7. In this slab here, you can see tens of dinosaurs moving across the mud, dragging their tails behind them. This isn't one guy pacing in a cage. This is a herd moving across the mud.

8. This slab was responsible for a lot of Emma Rainforth's work on the collection. [Rainforth did her doctoral dissertation on Hitchcock's cabinet and is currently a professor at Ramapo College in Connecticut.] Right back here is the impression of scales. She discovered the skin impression. The story goes, she was down in the old Pratt collection with her adviser, casting about for what she was going to do her dissertation on, when she spotted the scales. Her adviser, who had been in the room a million times, had never seen them. They looked and Hitchcock never mentions seeing them, either, which is extraordinary, because he poured over every inch of these rocks with his lanterns and candles. It looks to be the bottom of a tail. It so intrigued her, it started her passion for this collection.

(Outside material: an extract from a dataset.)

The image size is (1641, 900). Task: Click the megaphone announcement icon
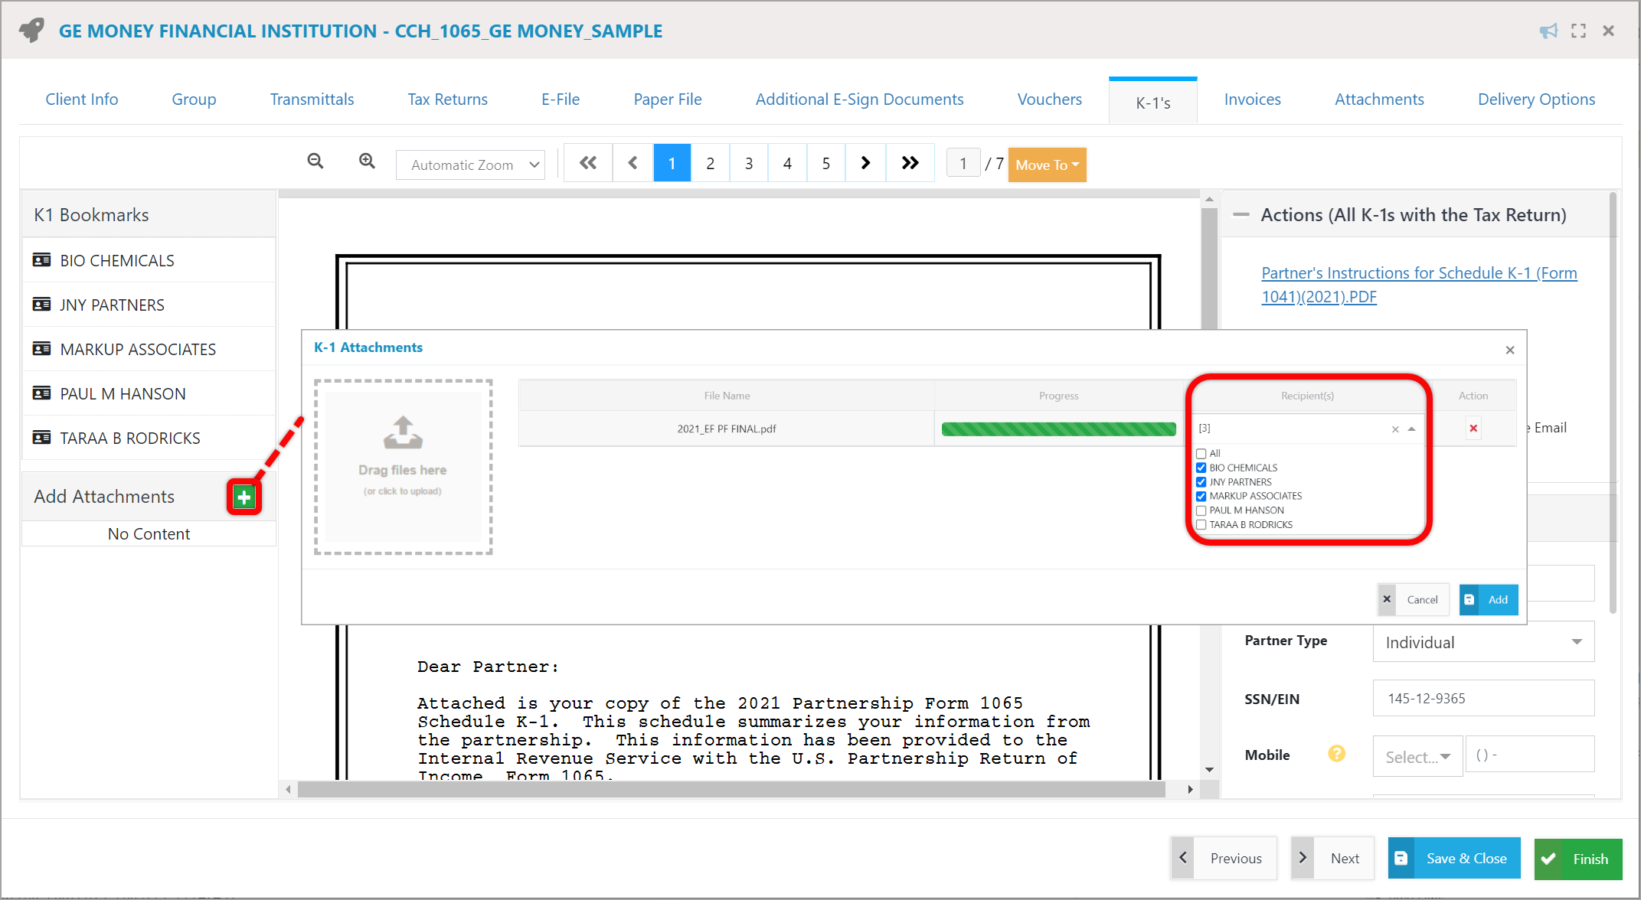[x=1548, y=31]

9. As far as I know, this is the finest example of [fossilized] raindrop prints in the world. It's used as an illustration in paleontology tex books, and I've had to send high-resolution scans of it to scientists across the globe.

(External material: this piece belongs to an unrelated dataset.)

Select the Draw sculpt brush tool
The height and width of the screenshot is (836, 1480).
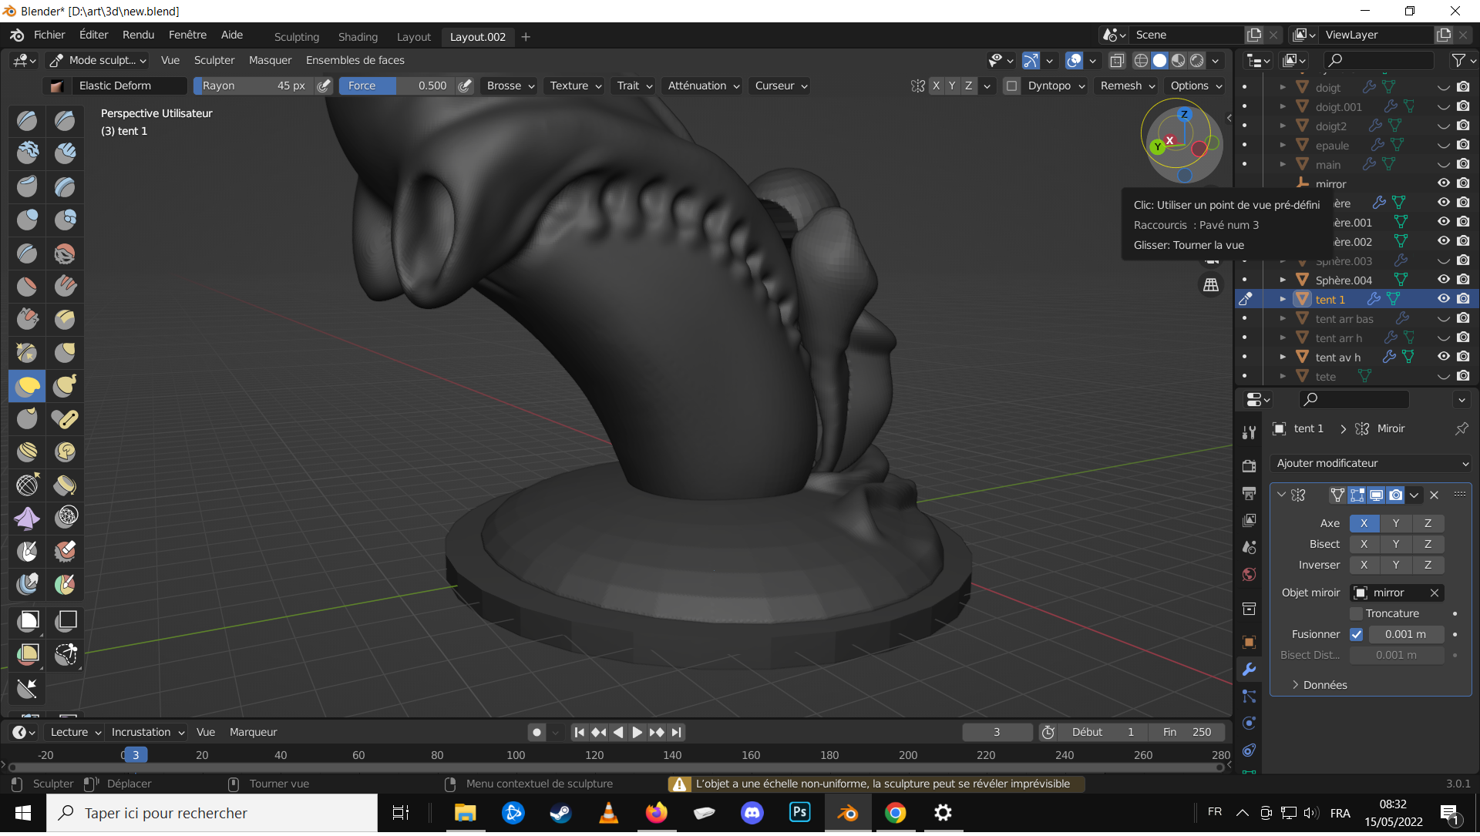27,120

10. This used to be called "the coffin specimen," and this is a puddle that a dinosaur walks through. He starts down here at the bottom on the dry land, and then he steps into this shallow puddle. Suddenly water is covering this extremely fine and impressionable mud, and he leaves unbelievably perfect footprints. If you look in his toes there, you'll see skin impressions with exquisite details. Just wonderful.

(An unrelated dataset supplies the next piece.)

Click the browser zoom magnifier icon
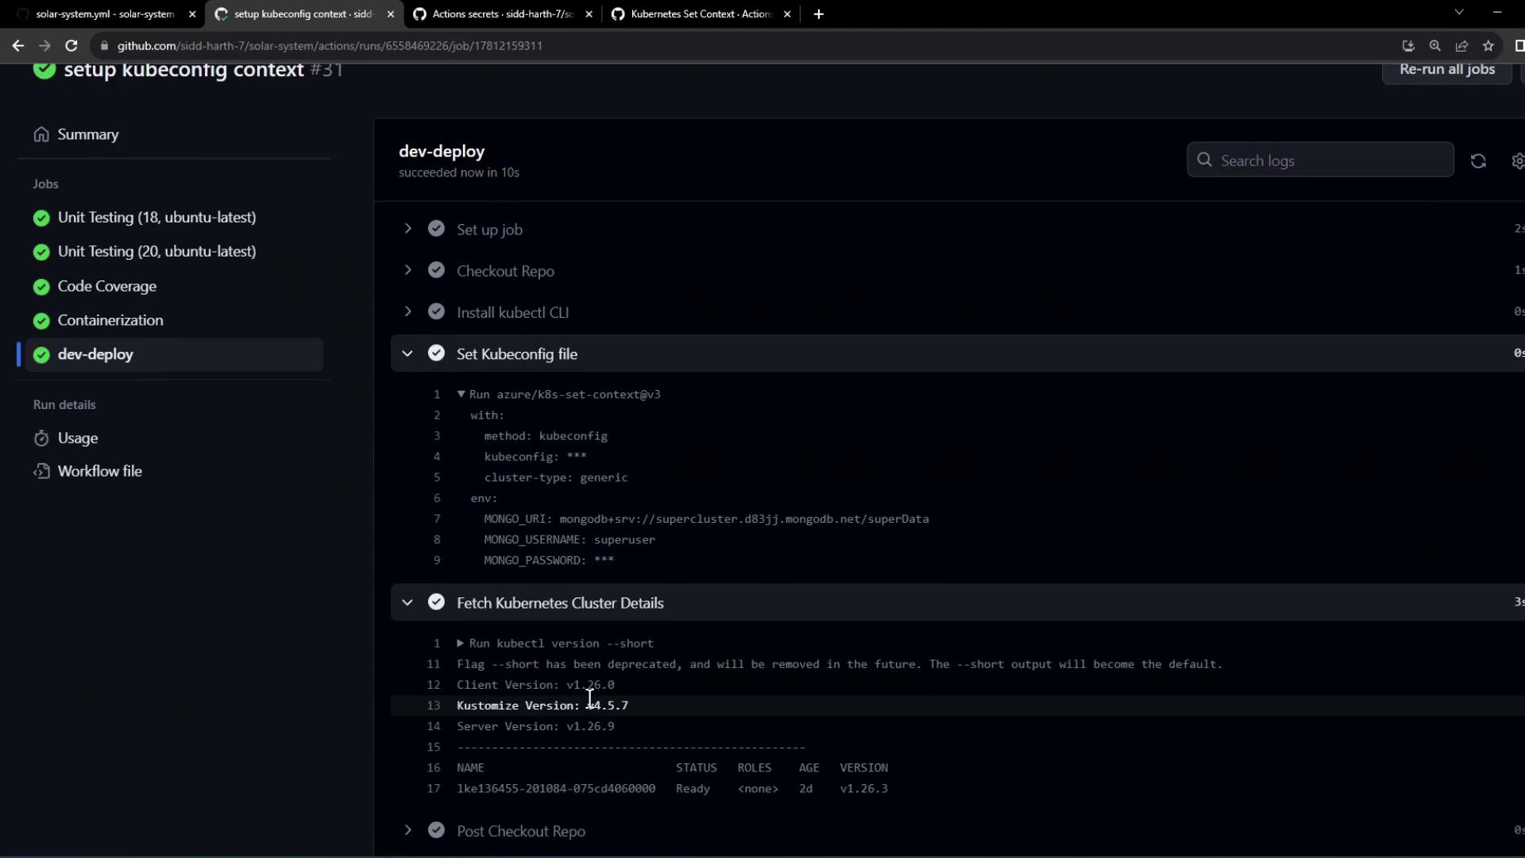The image size is (1525, 858). [x=1434, y=46]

11. This one is perhaps is the most controversial piece in the collection right now. So this is the one Hitchcock found up in Turners Falls… a bipedal dinosaur, this creature, about four feet tall, squats down in the mud. The soft, sticky mud. He leans more heavily on his right foot, so it's more impressed into the mud, and he folds his body down so his legs fold up. This long bones are the tarsus, the foot bone, and you'll see this when you see a chicken or a duck or a goose squat down into the mud. This is the tailbone of the creature, and here's the most important part: this is the keel-shaped impression of the chest, and right along here, these little wrinkles, some developmental biologists say that those are feathers. I've spoken to the guy who claims this, and asked, what about these funny little round marks, and he says that they're like water falling off your body when you step from the shower.

American biologists say that's all not true, though. They say there was a skin of algae on the surface of the mud—like the skin on the top of chocolate pudding, and when the dinosaur squatted down, he pushed the algae around, and that's what left those marks.